◆ Goal: Please reproduce the following listing line for line, without changing anything.

Dataset entries:
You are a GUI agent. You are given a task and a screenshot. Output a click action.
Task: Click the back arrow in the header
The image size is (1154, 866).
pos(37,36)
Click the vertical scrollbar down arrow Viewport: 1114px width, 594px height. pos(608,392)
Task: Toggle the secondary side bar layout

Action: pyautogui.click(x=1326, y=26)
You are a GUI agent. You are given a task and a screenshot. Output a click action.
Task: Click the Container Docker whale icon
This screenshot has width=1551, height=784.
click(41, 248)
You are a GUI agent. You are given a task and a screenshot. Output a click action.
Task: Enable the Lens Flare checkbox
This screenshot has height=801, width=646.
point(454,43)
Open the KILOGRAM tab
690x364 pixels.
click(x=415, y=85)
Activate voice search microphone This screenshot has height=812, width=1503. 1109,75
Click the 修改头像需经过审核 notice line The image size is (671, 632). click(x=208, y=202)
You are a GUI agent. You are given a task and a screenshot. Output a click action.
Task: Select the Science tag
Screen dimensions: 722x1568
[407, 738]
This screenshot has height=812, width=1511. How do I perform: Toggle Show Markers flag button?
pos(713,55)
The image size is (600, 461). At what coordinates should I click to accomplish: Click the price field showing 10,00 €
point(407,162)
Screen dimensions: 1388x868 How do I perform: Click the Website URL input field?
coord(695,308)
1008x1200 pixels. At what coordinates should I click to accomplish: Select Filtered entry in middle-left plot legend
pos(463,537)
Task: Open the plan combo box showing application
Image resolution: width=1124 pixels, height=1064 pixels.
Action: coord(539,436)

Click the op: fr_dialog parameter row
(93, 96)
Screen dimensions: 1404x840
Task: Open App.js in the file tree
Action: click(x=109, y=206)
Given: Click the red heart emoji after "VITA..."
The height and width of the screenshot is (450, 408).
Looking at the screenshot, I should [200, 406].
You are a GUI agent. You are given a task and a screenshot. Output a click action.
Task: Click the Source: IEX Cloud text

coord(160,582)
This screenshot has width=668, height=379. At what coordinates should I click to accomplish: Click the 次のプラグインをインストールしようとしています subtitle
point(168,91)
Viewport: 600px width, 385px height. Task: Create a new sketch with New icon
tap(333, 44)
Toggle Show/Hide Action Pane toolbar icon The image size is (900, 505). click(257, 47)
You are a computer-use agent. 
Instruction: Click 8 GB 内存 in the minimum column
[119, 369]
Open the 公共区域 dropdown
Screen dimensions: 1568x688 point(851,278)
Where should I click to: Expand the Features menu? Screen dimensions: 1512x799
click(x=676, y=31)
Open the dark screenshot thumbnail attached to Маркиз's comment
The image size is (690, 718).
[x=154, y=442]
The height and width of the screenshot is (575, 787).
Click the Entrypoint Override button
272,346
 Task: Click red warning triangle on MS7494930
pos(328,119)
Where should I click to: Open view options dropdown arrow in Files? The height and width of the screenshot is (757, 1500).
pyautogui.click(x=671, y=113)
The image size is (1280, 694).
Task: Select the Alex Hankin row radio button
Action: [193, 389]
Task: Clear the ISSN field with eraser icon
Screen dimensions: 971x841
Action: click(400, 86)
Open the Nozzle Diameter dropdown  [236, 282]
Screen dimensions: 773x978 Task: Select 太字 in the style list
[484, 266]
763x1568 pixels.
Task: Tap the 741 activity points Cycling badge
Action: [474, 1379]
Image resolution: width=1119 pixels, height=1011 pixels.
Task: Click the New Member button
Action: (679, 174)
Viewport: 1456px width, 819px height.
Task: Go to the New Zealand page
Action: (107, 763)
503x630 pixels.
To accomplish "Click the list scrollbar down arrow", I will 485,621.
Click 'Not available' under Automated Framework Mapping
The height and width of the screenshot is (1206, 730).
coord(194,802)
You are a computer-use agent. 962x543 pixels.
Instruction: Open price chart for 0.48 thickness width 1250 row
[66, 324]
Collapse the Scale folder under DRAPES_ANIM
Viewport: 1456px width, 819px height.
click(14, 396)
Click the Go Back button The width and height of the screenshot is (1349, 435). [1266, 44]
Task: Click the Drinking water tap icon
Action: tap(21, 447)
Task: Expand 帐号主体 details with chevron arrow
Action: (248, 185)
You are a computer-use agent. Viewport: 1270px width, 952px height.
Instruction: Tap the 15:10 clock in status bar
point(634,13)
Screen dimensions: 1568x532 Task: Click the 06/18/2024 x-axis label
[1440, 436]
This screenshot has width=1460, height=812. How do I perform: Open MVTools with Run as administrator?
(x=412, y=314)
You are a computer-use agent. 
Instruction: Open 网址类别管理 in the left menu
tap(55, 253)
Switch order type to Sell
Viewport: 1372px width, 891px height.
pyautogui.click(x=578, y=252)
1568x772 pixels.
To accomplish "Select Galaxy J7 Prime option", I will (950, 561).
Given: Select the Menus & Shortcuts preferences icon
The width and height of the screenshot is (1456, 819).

◆ Answer to this problem:
You are a GUI agent. You are given a task and a screenshot. Output a click action.
Task: Click the back arrow in the header
The image size is (1154, 866).
pos(37,36)
Click the vertical scrollbar down arrow Viewport: 1114px width, 594px height. pos(608,392)
Task: Toggle the secondary side bar layout

Action: pyautogui.click(x=1326, y=26)
You are a GUI agent. You are given a task and a screenshot. Output a click action.
Task: Click the Container Docker whale icon
This screenshot has width=1551, height=784.
click(41, 248)
You are a GUI agent. You are given a task and a screenshot. Output a click action.
Task: Enable the Lens Flare checkbox
This screenshot has height=801, width=646.
point(454,43)
Open the KILOGRAM tab
690x364 pixels.
click(x=415, y=85)
Activate voice search microphone This screenshot has height=812, width=1503. 1109,75
Click the 修改头像需经过审核 notice line The image size is (671, 632). click(x=208, y=202)
You are a GUI agent. You are given a task and a screenshot. Output a click action.
Task: Select the Science tag
Screen dimensions: 722x1568
[407, 738]
This screenshot has height=812, width=1511. How do I perform: Toggle Show Markers flag button?
pos(713,55)
The image size is (600, 461). At what coordinates should I click to accomplish: Click the price field showing 10,00 €
point(407,162)
Screen dimensions: 1388x868 How do I perform: Click the Website URL input field?
coord(695,308)
1008x1200 pixels. At what coordinates should I click to accomplish: Select Filtered entry in middle-left plot legend
pos(463,537)
Task: Open the plan combo box showing application
Image resolution: width=1124 pixels, height=1064 pixels.
Action: coord(539,436)

Click the op: fr_dialog parameter row
(93, 96)
Screen dimensions: 1404x840
Task: Open App.js in the file tree
Action: click(x=109, y=206)
Given: Click the red heart emoji after "VITA..."
The height and width of the screenshot is (450, 408).
Looking at the screenshot, I should [200, 406].
You are a GUI agent. You are given a task and a screenshot. Output a click action.
Task: Click the Source: IEX Cloud text

coord(160,582)
This screenshot has width=668, height=379. At what coordinates should I click to accomplish: Click the 次のプラグインをインストールしようとしています subtitle
point(168,91)
Viewport: 600px width, 385px height. Task: Create a new sketch with New icon
tap(333, 44)
Toggle Show/Hide Action Pane toolbar icon The image size is (900, 505). click(257, 47)
You are a computer-use agent. 
Instruction: Click 8 GB 内存 in the minimum column
[119, 369]
Open the 公共区域 dropdown
Screen dimensions: 1568x688 point(851,278)
Where should I click to: Expand the Features menu? Screen dimensions: 1512x799
click(x=676, y=31)
Open the dark screenshot thumbnail attached to Маркиз's comment
The image size is (690, 718).
[x=154, y=442]
The height and width of the screenshot is (575, 787).
Click the Entrypoint Override button
272,346
 Task: Click red warning triangle on MS7494930
pos(328,119)
Where should I click to: Open view options dropdown arrow in Files? The height and width of the screenshot is (757, 1500).
pyautogui.click(x=671, y=113)
The image size is (1280, 694).
Task: Select the Alex Hankin row radio button
Action: [193, 389]
Task: Clear the ISSN field with eraser icon
Screen dimensions: 971x841
Action: click(400, 86)
Open the Nozzle Diameter dropdown  [236, 282]
Screen dimensions: 773x978 Task: Select 太字 in the style list
[484, 266]
763x1568 pixels.
Task: Tap the 741 activity points Cycling badge
Action: [474, 1379]
Image resolution: width=1119 pixels, height=1011 pixels.
Task: Click the New Member button
Action: (679, 174)
Viewport: 1456px width, 819px height.
Task: Go to the New Zealand page
Action: (107, 763)
503x630 pixels.
To accomplish "Click the list scrollbar down arrow", I will 485,621.
Click 'Not available' under Automated Framework Mapping
The height and width of the screenshot is (1206, 730).
coord(194,802)
You are a computer-use agent. 962x543 pixels.
Instruction: Open price chart for 0.48 thickness width 1250 row
[66, 324]
Collapse the Scale folder under DRAPES_ANIM
Viewport: 1456px width, 819px height.
click(14, 396)
Click the Go Back button The width and height of the screenshot is (1349, 435). [1266, 44]
Task: Click the Drinking water tap icon
Action: tap(21, 447)
Task: Expand 帐号主体 details with chevron arrow
Action: (248, 185)
You are a computer-use agent. Viewport: 1270px width, 952px height.
Instruction: Tap the 15:10 clock in status bar
point(634,13)
Screen dimensions: 1568x532 Task: Click the 06/18/2024 x-axis label
[1440, 436]
This screenshot has width=1460, height=812. How do I perform: Open MVTools with Run as administrator?
(x=412, y=314)
You are a computer-use agent. 
Instruction: Open 网址类别管理 in the left menu
tap(55, 253)
Switch order type to Sell
Viewport: 1372px width, 891px height.
pyautogui.click(x=578, y=252)
1568x772 pixels.
To accomplish "Select Galaxy J7 Prime option", I will (950, 561).
Given: Select the Menus & Shortcuts preferences icon
The width and height of the screenshot is (1456, 819).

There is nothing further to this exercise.